Reddit plays a central role in training large language models. Now the social network is looking to monetize its data.
OpenAI’s GPT-3.5 or GPT-4, Meta’s LLaMA, or Google’s Bard – large language models are trained on Internet text, and a significant portion of the training data comes from Reddit threads.
The fact that this is happening without compensation seems to be a thorn in Reddit’s side. Similar to publishers who have already publicly spoken out against the use of their content to train generative AI models, Reddit has now joined the protest and announced consequences.
The Reddit corpus of data is really valuable. But we don’t need to give all of that value to some of the largest companies in the world for free.

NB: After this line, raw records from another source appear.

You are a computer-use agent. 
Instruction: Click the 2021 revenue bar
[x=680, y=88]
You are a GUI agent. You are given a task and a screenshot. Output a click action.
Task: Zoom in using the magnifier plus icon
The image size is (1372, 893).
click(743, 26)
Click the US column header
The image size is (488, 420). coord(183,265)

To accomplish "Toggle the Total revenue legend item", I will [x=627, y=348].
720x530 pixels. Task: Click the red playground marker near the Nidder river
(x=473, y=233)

Steve Huffman, founder and CEO of Reddit
Reddit plans to start charging companies to use its application programming interface (API), the network announced Tuesday.

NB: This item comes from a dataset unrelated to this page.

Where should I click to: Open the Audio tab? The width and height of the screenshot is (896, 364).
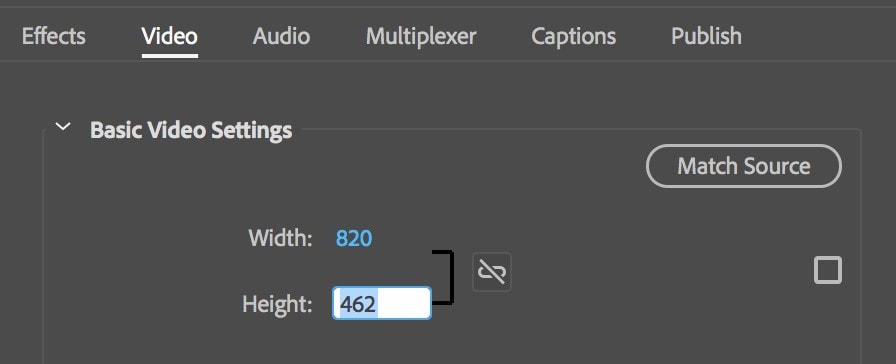281,36
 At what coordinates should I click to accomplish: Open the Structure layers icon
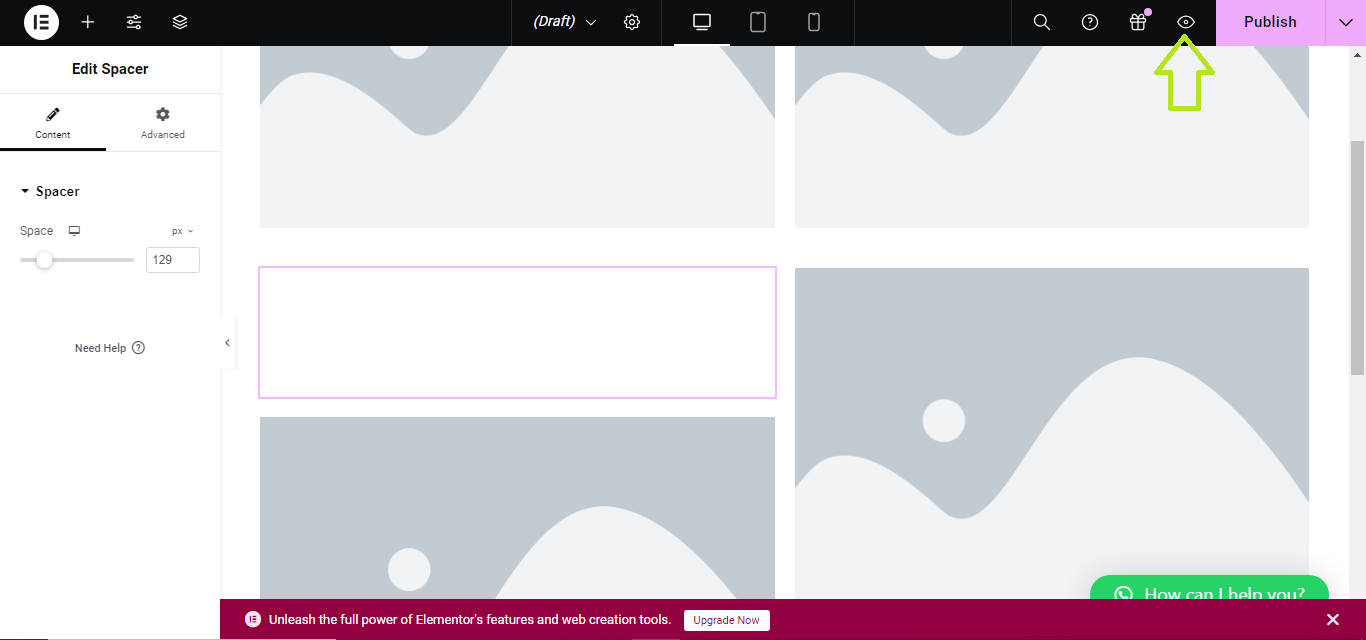tap(180, 22)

Reddit API: AI training is now explicitly mentioned
The company has updated its Reddit API usage guidelines. While they previously did not mention the use of Reddit data for machine learning, leaving it to the broader legal landscape, they now explicitly exclude this use case.
You must not, and must not allow those acting on your behalf to:
use the Data APIs to encourage or promote illegal activity or violation of third party rights (including using User Content to train a machine learning or AI model without the express permission of rightsholders in the applicable User Content);
The FAQ has also been updated to reflect this, allowing AI training on Reddit content only with the company’s express permission. Use of the API for scientific purposes is not generally restricted, according to the site.

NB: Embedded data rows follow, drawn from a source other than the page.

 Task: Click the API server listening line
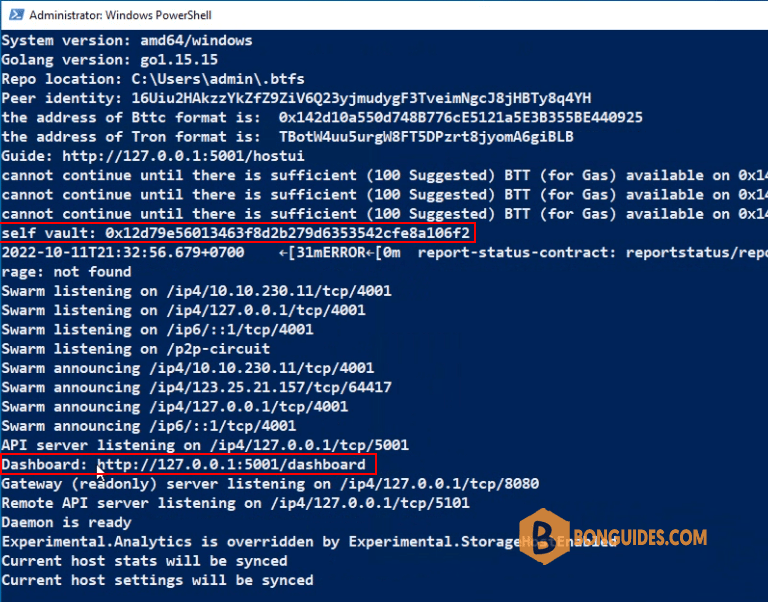(205, 445)
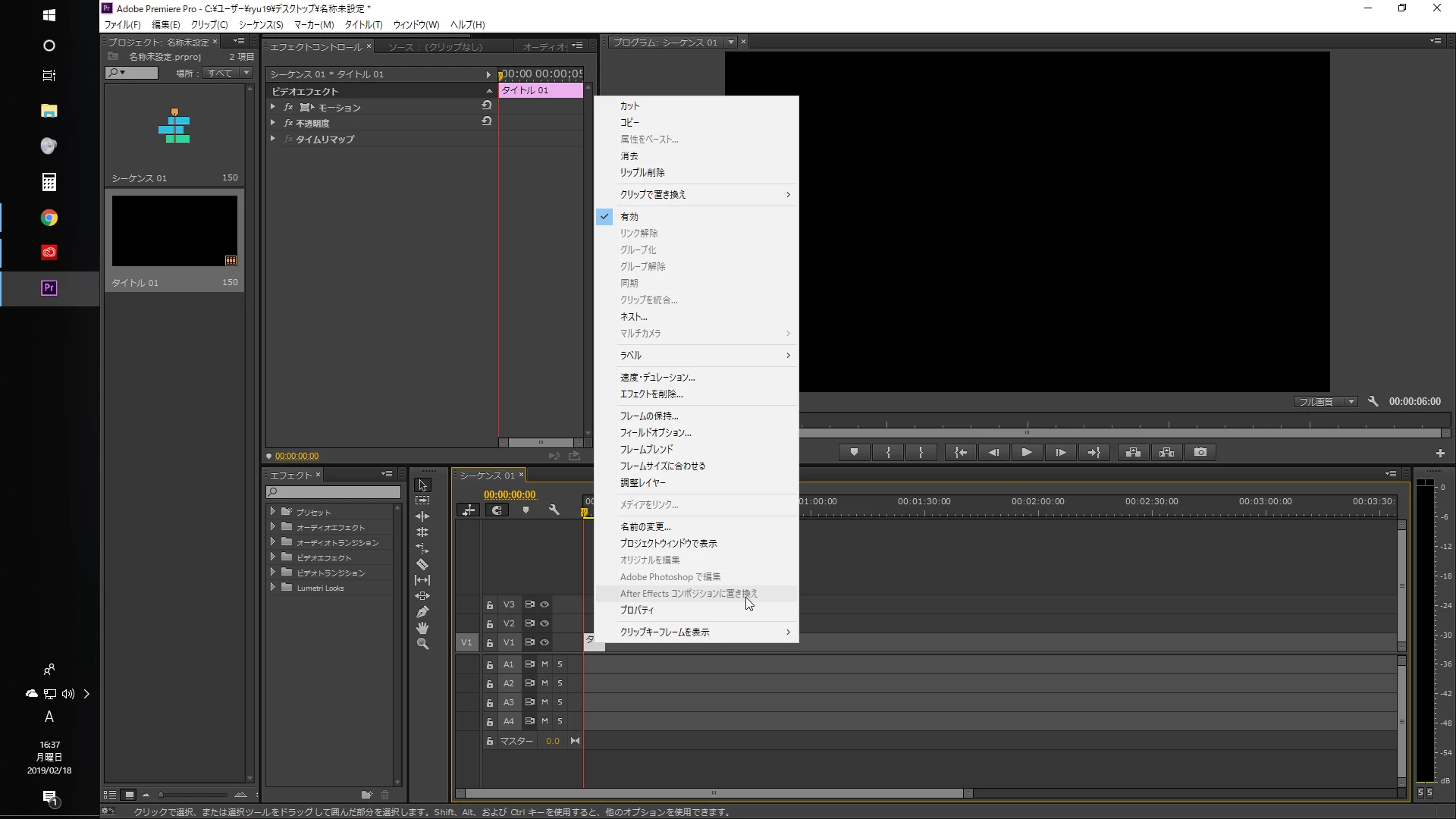
Task: Click the Add Marker button in Program monitor
Action: (854, 452)
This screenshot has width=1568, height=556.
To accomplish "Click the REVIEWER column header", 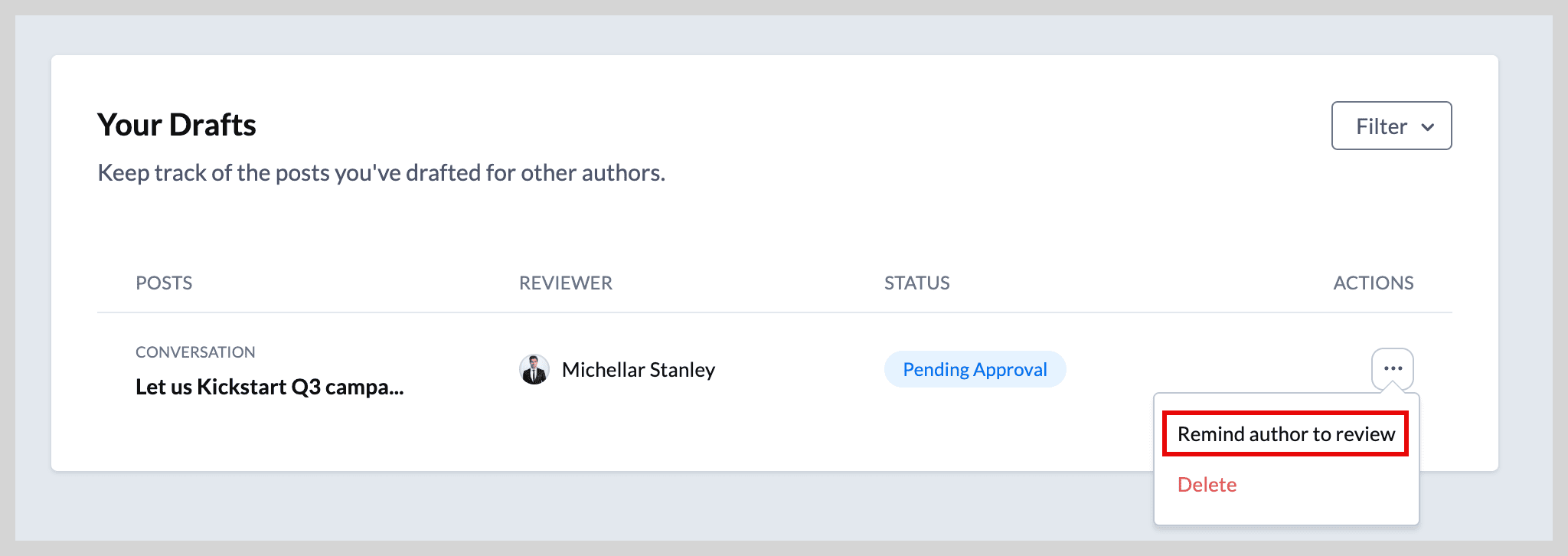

In GPT-3.5 training data, for example, Reddit plays a role in several ways. Just over a fifth of the training data consists of the WebText2 dataset, which extracts web pages from Reddit posts above a certain rating. Reddit is also part of the Common Crawl collections used by companies like OpenAI, Meta, and Google for AI training.
Reddit’s move may be related to IPO
The timing of the announcement may be related to an anticipated initial public offering planned for later this year. With several new hires at the company, there is also speculation that Reddit is working on developing its own large language model.
Reddit isn’t the only social network to try to monetize its API recently. Twitter, under Elon Musk, has also gone this route, making third-party applications virtually unusable.
The extent to which Huffman’s plan to monetize its own data will work remains to be seen, as more than a decade of Reddit data is already publicly available via Common Crawl. However, the value of high-quality, human-curated data may increase in the future – and with it, the value of Reddit threads.